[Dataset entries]
◇ ◇ ◇ ◇ ◇
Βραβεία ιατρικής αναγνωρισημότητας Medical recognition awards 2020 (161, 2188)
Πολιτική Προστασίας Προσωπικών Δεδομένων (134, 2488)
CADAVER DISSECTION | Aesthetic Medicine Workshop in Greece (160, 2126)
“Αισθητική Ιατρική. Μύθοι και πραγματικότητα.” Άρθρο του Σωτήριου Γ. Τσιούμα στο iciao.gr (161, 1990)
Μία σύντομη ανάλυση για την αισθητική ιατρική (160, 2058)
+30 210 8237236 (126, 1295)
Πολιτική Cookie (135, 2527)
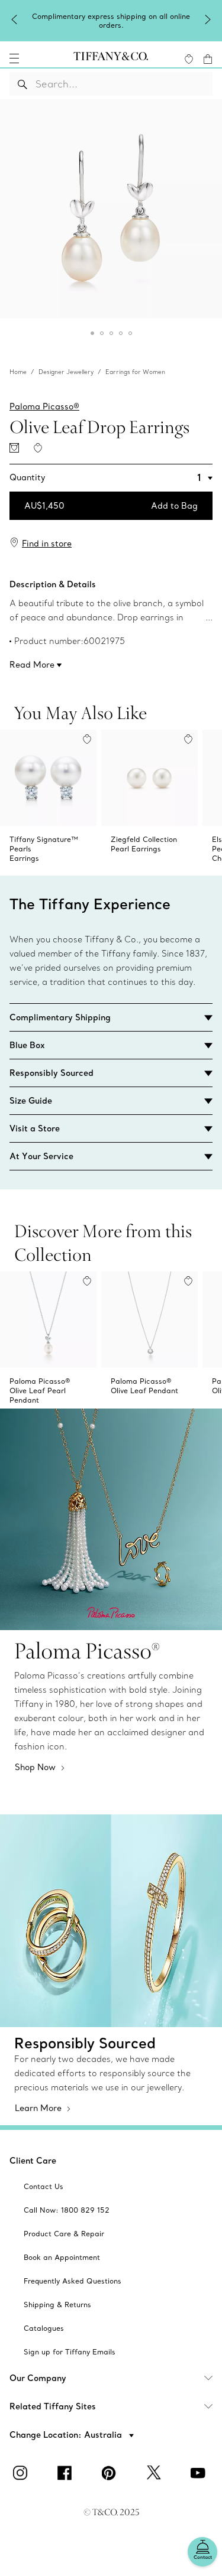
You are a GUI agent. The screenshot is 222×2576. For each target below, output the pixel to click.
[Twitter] (155, 2473)
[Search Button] (23, 84)
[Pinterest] (111, 2473)
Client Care (32, 2160)
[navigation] (14, 58)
◇ ◇ ◇ ◇ ◇
_Problem statement_.
Both boundary lines included, write out word for word only the lines above from the one containing "Μία σύντομη ανάλυση" to the one containing "[Pinterest] (111, 2473)", leaving out any pictures.

_Reply to the exercise_.
Μία σύντομη ανάλυση για την αισθητική ιατρική (160, 2058)
+30 210 8237236 (126, 1295)
Πολιτική Cookie (135, 2527)
You are a GUI agent. The screenshot is 222×2576. For each target below, output the pixel to click.
[Twitter] (155, 2473)
[Search Button] (23, 84)
[Pinterest] (111, 2473)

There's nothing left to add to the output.